5 Common Running Injuries and How a Physical Therapist Can Help You Treat Them
Running is a great sport, but it also comes with a 50% risk of sustaining at least one running injury per year! Of those injuries, 50-75% of them are overuse injuries1. Despite these facts, you don’t need to hang up your running shoes! A physical therapist can help you address the underlying cause and help you get back to running!
The Two Main Reasons Why Runners Get Injured:
- Structural Imbalances – Most often, the root cause of running injuries can be attributed to strength imbalances, compensations and altered running patterns. This increases the workload and stress in other areas of your body. This increase leads to pain and breakdown, and eventually shutting you down due to a chronic injury.
- Training Volume & Stress – Exercise and running should be viewed as an activity “dose”. Your dose can be altered by how long, often, or fast you run, and what surface you run on. Commonly, when we treat runners with overuse running injuries, they are doing too much of one or more of these categories. The body likes gradual change. When you do too much too fast, the body will have the tendency to break down, causing pain.

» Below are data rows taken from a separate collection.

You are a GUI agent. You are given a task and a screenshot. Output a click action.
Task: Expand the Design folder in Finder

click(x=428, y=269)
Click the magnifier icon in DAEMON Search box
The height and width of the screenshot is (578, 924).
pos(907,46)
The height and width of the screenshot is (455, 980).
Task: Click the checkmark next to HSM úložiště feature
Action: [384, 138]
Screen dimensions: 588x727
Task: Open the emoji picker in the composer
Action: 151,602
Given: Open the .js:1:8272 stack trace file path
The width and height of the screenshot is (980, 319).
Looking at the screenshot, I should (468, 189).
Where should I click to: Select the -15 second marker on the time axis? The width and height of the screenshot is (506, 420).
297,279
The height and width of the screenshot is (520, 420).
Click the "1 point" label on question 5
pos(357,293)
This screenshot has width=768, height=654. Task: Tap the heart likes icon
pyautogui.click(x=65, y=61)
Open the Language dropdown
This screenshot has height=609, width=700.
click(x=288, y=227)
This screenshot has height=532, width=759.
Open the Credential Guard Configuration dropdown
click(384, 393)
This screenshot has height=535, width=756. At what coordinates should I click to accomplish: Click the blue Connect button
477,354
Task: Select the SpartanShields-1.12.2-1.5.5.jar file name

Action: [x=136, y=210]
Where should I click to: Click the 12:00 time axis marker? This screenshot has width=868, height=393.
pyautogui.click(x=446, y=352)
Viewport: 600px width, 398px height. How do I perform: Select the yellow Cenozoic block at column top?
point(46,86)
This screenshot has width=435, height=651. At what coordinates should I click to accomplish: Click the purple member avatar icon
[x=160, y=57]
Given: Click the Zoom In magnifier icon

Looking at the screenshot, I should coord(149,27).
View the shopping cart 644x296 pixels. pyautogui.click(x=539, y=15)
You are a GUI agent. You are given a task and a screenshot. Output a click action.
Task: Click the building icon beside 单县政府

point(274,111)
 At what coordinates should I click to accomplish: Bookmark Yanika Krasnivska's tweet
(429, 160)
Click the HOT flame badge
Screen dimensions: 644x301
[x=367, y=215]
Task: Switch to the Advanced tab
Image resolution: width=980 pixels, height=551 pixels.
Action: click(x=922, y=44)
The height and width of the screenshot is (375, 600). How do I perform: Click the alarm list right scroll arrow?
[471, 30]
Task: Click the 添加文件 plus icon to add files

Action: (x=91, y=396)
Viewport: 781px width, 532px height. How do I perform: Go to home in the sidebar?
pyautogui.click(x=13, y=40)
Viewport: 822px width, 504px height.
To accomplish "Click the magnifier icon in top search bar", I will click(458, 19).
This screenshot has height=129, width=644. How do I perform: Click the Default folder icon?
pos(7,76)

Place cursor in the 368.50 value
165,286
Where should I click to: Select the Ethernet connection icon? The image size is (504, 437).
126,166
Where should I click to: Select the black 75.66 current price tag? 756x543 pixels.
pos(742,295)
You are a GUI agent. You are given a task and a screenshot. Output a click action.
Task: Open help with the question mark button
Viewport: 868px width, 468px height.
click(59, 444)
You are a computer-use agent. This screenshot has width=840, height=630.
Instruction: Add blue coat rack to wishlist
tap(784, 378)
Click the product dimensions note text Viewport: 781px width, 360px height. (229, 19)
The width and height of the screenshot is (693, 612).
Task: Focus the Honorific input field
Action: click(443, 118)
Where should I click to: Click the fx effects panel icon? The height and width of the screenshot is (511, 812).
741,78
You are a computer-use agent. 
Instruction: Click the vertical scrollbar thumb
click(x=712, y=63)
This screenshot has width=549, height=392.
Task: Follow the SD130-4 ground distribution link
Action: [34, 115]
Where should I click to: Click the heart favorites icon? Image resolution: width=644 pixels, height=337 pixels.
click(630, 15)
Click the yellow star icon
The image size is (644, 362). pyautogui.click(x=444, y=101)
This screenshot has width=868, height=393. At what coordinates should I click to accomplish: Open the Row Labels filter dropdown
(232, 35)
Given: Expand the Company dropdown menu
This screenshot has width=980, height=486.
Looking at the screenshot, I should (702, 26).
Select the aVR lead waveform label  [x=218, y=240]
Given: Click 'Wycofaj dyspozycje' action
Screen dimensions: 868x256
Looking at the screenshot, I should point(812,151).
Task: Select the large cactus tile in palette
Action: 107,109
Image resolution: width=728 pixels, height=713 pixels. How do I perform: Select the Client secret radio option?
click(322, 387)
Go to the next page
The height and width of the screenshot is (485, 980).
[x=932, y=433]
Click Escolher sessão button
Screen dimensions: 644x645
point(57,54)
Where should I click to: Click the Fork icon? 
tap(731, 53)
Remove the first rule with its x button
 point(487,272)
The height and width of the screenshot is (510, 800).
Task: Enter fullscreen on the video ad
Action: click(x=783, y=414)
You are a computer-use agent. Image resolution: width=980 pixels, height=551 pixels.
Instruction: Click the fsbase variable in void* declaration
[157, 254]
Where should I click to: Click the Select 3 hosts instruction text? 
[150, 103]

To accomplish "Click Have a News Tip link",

Novice runners are more likely to experience an injury compared to veteran runners, and any runner with an injury history is twice as likely to experience the same injury again1. A sad fact is that running injuries and pain with running are the biggest reason why someone gives up the sport. So, let’s break that cycle!
What Are the Most Common Running Injuries That a Physical Therapist Treats?
There is a wide variety of aches and pains that a runner endures. Many of these are not long lasting, especially when treated correctly. Here are some common running injuries that a physical therapist can help you better understand.
Plantar Fasciitis
Plantar fasciitis commonly presents as:
- Pain in the bottom of your foot, often where the arch meets the base of your heel or center of your arch
- Often will feel pain when the foot impacts the ground
- A hallmark sign is pain when you take your first step out of bed in the morning or after sitting for long periods of time
People often treat plantar fasciitis with orthotics, by rolling their foot on a frozen water bottle, or wearing a special sock at night. While these things might help at the time of application, they are often just a band aid. These short term solutions do not get at the root cause of why you are experiencing this pain. A physical therapist is a tissue and movement expert.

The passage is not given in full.